● How to complete this task
Take from the entries below the stretch from the line with "149x129 pixels." through the line with "Task: Like the tweet with the heart icon", and return it exactly, leaving the pictures out.

● Provided records
☆ ☆ ☆ ☆ ☆ ☆ ☆
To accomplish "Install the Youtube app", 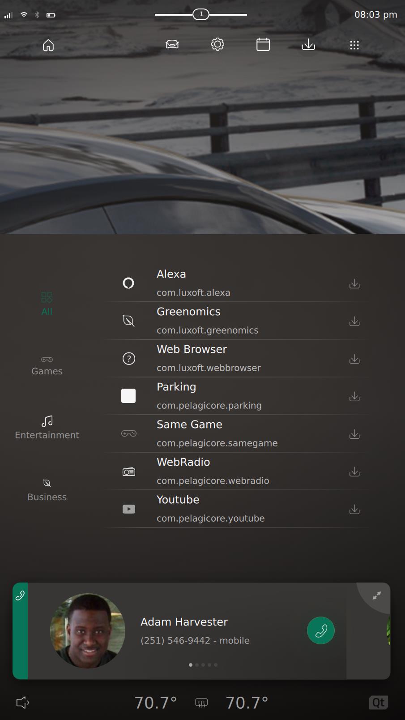I will [354, 510].
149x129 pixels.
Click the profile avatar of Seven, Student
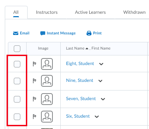point(47,99)
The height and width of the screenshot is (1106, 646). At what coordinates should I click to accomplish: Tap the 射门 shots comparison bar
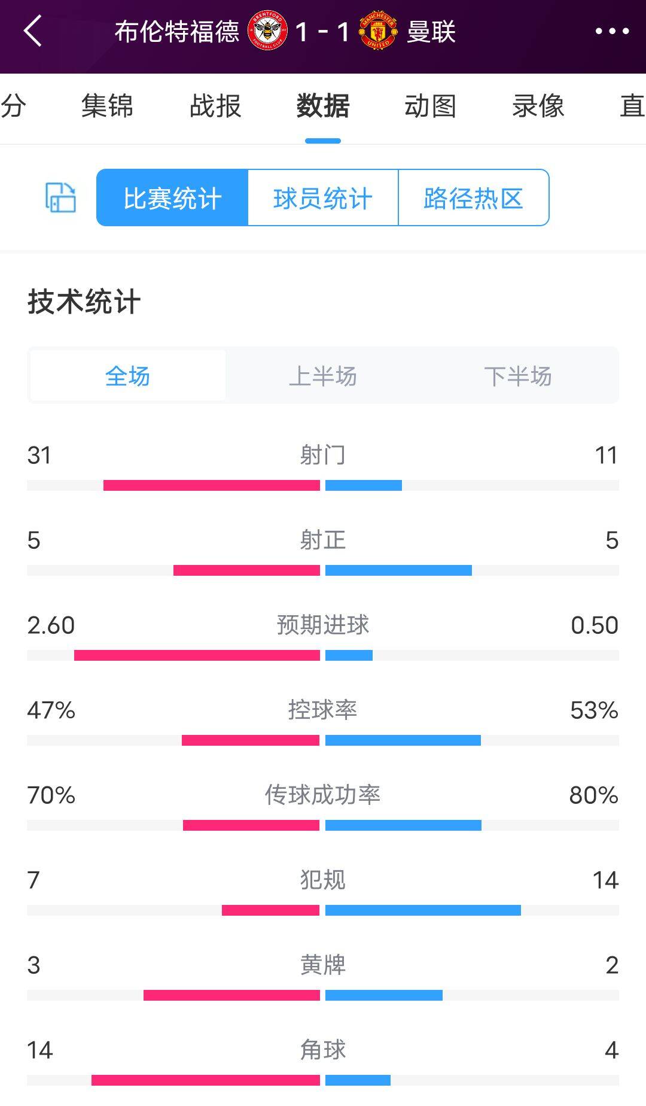click(x=323, y=485)
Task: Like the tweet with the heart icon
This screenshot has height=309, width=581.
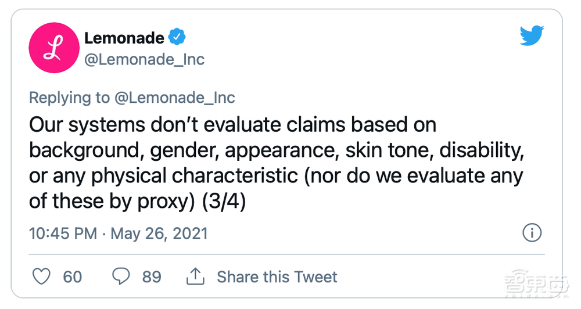Action: coord(41,276)
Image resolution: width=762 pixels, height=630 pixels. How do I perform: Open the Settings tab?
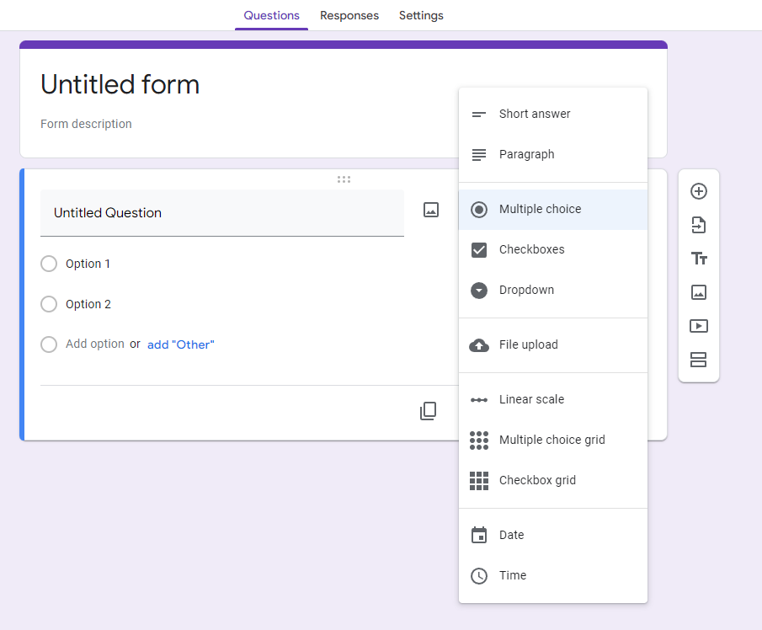click(421, 15)
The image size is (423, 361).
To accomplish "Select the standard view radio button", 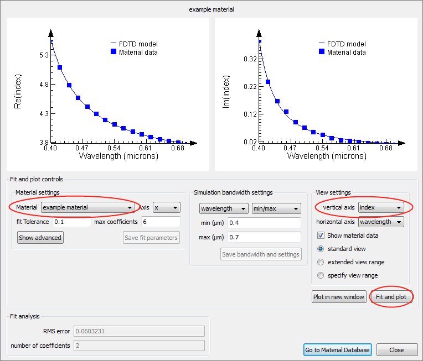I will tap(321, 249).
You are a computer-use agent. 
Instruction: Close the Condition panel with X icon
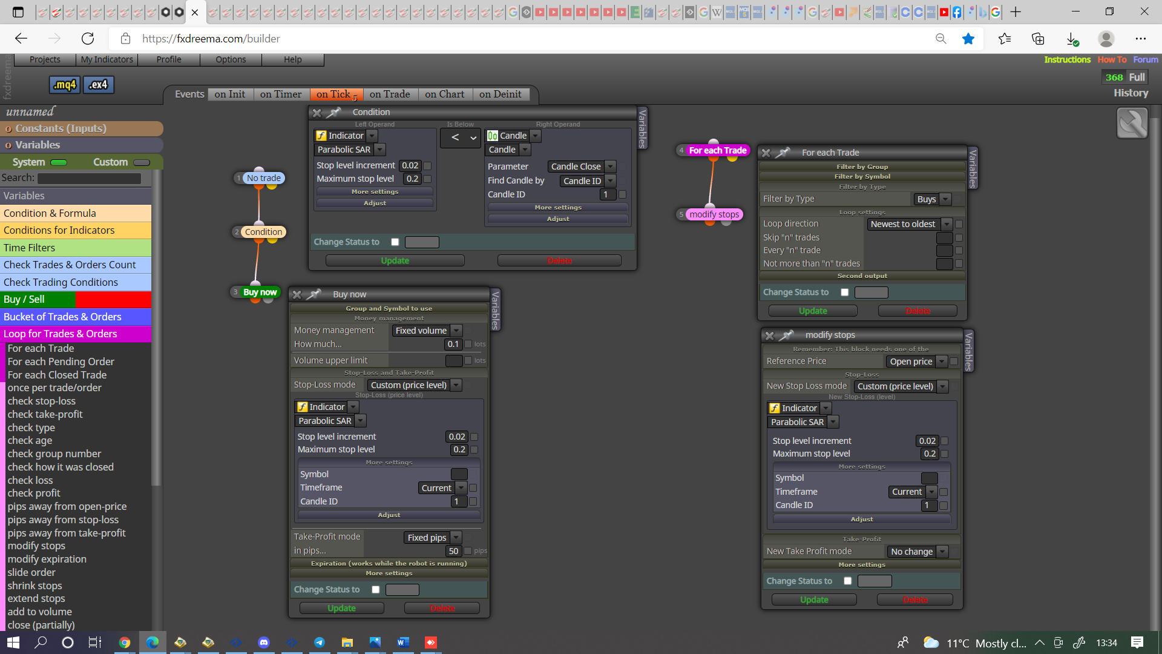click(x=317, y=113)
☆ ☆ ☆ ☆ ☆ ☆ ☆
● Response box
149x129 pixels.
Click the profile avatar of Seven, Student
point(47,99)
The height and width of the screenshot is (1106, 646). At what coordinates should I click to accomplish: Tap the 射门 shots comparison bar
click(x=323, y=485)
Task: Like the tweet with the heart icon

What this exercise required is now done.